Listing:
——
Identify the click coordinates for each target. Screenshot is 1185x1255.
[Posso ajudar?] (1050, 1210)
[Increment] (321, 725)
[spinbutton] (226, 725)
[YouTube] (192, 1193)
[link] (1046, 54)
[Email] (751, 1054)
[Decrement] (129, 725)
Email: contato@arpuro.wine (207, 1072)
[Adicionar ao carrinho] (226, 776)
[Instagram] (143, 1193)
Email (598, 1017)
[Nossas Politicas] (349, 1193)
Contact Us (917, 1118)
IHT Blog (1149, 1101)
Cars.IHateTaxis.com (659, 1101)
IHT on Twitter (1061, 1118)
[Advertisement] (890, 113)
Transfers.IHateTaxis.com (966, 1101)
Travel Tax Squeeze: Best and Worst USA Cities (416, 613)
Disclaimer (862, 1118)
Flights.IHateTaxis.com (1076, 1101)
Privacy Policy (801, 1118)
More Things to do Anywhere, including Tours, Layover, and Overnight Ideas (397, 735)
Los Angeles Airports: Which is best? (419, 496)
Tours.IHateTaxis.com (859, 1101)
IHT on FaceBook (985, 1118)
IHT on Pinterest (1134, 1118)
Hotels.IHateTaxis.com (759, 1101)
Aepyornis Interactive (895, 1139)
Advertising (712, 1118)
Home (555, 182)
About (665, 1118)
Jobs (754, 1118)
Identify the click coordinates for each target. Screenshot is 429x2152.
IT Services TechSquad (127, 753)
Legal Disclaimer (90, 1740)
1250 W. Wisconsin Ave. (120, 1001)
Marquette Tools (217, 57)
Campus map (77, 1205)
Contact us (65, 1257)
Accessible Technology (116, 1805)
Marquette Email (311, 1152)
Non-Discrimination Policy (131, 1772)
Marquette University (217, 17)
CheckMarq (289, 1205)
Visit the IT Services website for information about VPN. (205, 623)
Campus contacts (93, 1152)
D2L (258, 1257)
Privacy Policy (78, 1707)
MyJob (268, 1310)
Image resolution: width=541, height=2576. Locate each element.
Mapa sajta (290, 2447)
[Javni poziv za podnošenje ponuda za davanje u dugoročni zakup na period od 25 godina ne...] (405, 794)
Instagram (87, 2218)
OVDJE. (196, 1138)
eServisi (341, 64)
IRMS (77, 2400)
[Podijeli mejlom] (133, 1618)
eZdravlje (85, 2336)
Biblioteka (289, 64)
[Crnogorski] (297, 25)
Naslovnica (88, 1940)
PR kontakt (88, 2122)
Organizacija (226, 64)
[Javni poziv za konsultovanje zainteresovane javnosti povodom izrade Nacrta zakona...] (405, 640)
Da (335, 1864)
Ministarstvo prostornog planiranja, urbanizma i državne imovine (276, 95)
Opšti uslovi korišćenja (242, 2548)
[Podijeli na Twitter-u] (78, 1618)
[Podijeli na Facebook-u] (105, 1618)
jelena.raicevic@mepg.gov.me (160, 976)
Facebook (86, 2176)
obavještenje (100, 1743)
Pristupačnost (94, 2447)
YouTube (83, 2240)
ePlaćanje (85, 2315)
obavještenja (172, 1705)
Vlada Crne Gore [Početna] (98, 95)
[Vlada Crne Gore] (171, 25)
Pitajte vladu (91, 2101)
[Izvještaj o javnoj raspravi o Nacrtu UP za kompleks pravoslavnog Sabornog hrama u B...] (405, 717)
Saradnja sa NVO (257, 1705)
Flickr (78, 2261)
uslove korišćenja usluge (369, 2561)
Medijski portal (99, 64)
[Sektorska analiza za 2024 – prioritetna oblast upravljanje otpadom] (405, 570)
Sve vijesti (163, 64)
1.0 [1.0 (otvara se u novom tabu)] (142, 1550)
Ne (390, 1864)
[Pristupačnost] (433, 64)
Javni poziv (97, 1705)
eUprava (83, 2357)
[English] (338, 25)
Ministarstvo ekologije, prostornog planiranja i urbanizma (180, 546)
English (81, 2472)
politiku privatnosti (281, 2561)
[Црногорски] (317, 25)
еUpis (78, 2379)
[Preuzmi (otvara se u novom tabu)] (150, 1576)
——
Task goal: Copy every one of the records above word for word, from the first line to the last, without changing anything.

Exercise result:
Identify the click coordinates for each target. Screenshot is 1185x1255.
[Posso ajudar?] (1050, 1210)
[Increment] (321, 725)
[spinbutton] (226, 725)
[YouTube] (192, 1193)
[link] (1046, 54)
[Email] (751, 1054)
[Decrement] (129, 725)
Email: contato@arpuro.wine (207, 1072)
[Adicionar ao carrinho] (226, 776)
[Instagram] (143, 1193)
Email (598, 1017)
[Nossas Politicas] (349, 1193)
Contact Us (917, 1118)
IHT Blog (1149, 1101)
Cars.IHateTaxis.com (659, 1101)
IHT on Twitter (1061, 1118)
[Advertisement] (890, 113)
Transfers.IHateTaxis.com (966, 1101)
Travel Tax Squeeze: Best and Worst USA Cities (416, 613)
Disclaimer (862, 1118)
Flights.IHateTaxis.com (1076, 1101)
Privacy Policy (801, 1118)
More Things to do Anywhere, including Tours, Layover, and Overnight Ideas (397, 735)
Los Angeles Airports: Which is best? (419, 496)
Tours.IHateTaxis.com (859, 1101)
IHT on FaceBook (985, 1118)
IHT on Pinterest (1134, 1118)
Hotels.IHateTaxis.com (759, 1101)
Aepyornis Interactive (895, 1139)
Advertising (712, 1118)
Home (555, 182)
About (665, 1118)
Jobs (754, 1118)
Identify the click coordinates for each target. Screenshot is 429x2152.
IT Services TechSquad (127, 753)
Legal Disclaimer (90, 1740)
1250 W. Wisconsin Ave. (120, 1001)
Marquette Tools (217, 57)
Campus map (77, 1205)
Contact us (65, 1257)
Accessible Technology (116, 1805)
Marquette Email (311, 1152)
Non-Discrimination Policy (131, 1772)
Marquette University (217, 17)
CheckMarq (289, 1205)
Visit the IT Services website for information about VPN. (205, 623)
Campus contacts (93, 1152)
D2L (258, 1257)
Privacy Policy (78, 1707)
MyJob (268, 1310)
Image resolution: width=541, height=2576. Locate each element.
Mapa sajta (290, 2447)
[Javni poziv za podnošenje ponuda za davanje u dugoročni zakup na period od 25 godina ne...] (405, 794)
Instagram (87, 2218)
OVDJE. (196, 1138)
eServisi (341, 64)
IRMS (77, 2400)
[Podijeli mejlom] (133, 1618)
eZdravlje (85, 2336)
Biblioteka (289, 64)
[Crnogorski] (297, 25)
Naslovnica (88, 1940)
PR kontakt (88, 2122)
Organizacija (226, 64)
[Javni poziv za konsultovanje zainteresovane javnosti povodom izrade Nacrta zakona...] (405, 640)
Da (335, 1864)
Ministarstvo prostornog planiranja, urbanizma i državne imovine (276, 95)
Opšti uslovi korišćenja (242, 2548)
[Podijeli na Twitter-u] (78, 1618)
[Podijeli na Facebook-u] (105, 1618)
jelena.raicevic@mepg.gov.me (160, 976)
Facebook (86, 2176)
obavještenje (100, 1743)
Pristupačnost (94, 2447)
YouTube (83, 2240)
ePlaćanje (85, 2315)
obavještenja (172, 1705)
Vlada Crne Gore [Početna] (98, 95)
[Vlada Crne Gore] (171, 25)
Pitajte vladu (91, 2101)
[Izvještaj o javnoj raspravi o Nacrtu UP za kompleks pravoslavnog Sabornog hrama u B...] (405, 717)
Saradnja sa NVO (257, 1705)
Flickr (78, 2261)
uslove korišćenja usluge (369, 2561)
Medijski portal (99, 64)
[Sektorska analiza za 2024 – prioritetna oblast upravljanje otpadom] (405, 570)
Sve vijesti (163, 64)
1.0 [1.0 (otvara se u novom tabu)] (142, 1550)
Ne (390, 1864)
[Pristupačnost] (433, 64)
Javni poziv (97, 1705)
eUprava (83, 2357)
[English] (338, 25)
Ministarstvo ekologije, prostornog planiranja i urbanizma (180, 546)
English (81, 2472)
politiku privatnosti (281, 2561)
[Црногорски] (317, 25)
еUpis (78, 2379)
[Preuzmi (otvara se u novom tabu)] (150, 1576)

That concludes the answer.